» **What is expected**
For the entries below, the expected answer is the line with "Given: Select the .github folder name", the line with "Viewport: 672px width, 526px height.", and every line between them, exactly as written, and nothing more.

Segment Start: Provided records

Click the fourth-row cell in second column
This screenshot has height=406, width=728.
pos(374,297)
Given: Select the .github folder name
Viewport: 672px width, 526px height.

Segment End: Provided records
Segment Start: Provided records

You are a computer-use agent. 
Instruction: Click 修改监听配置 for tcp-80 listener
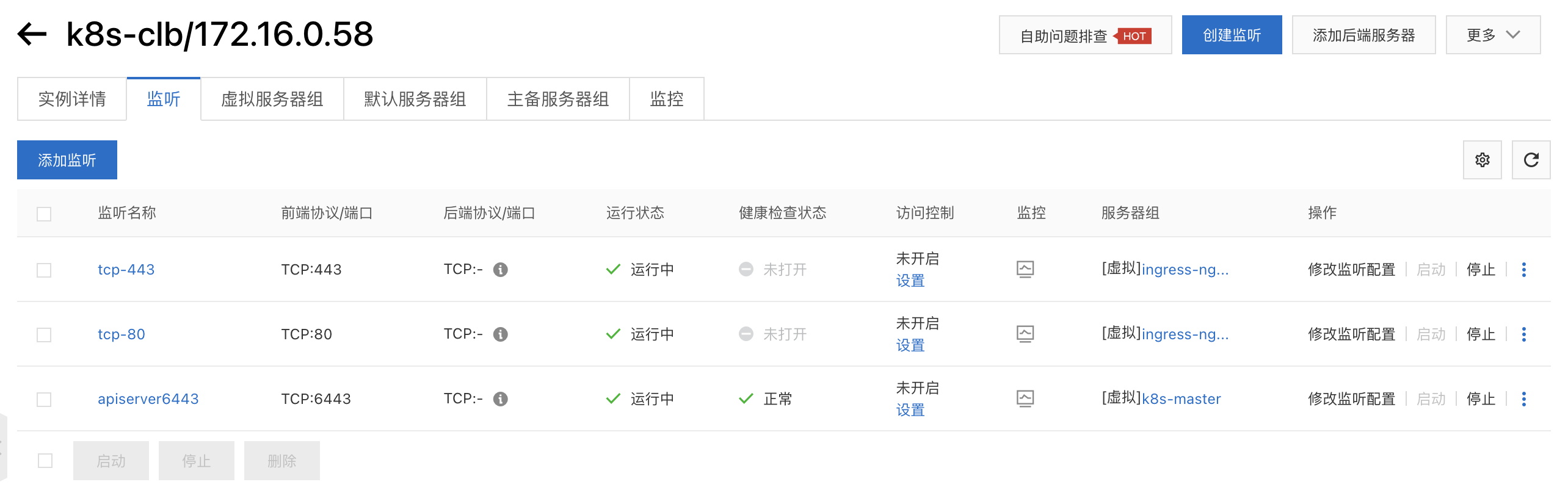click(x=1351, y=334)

Segment End: Provided records

» **Task response**
Given: Select the .github folder name
Viewport: 672px width, 526px height.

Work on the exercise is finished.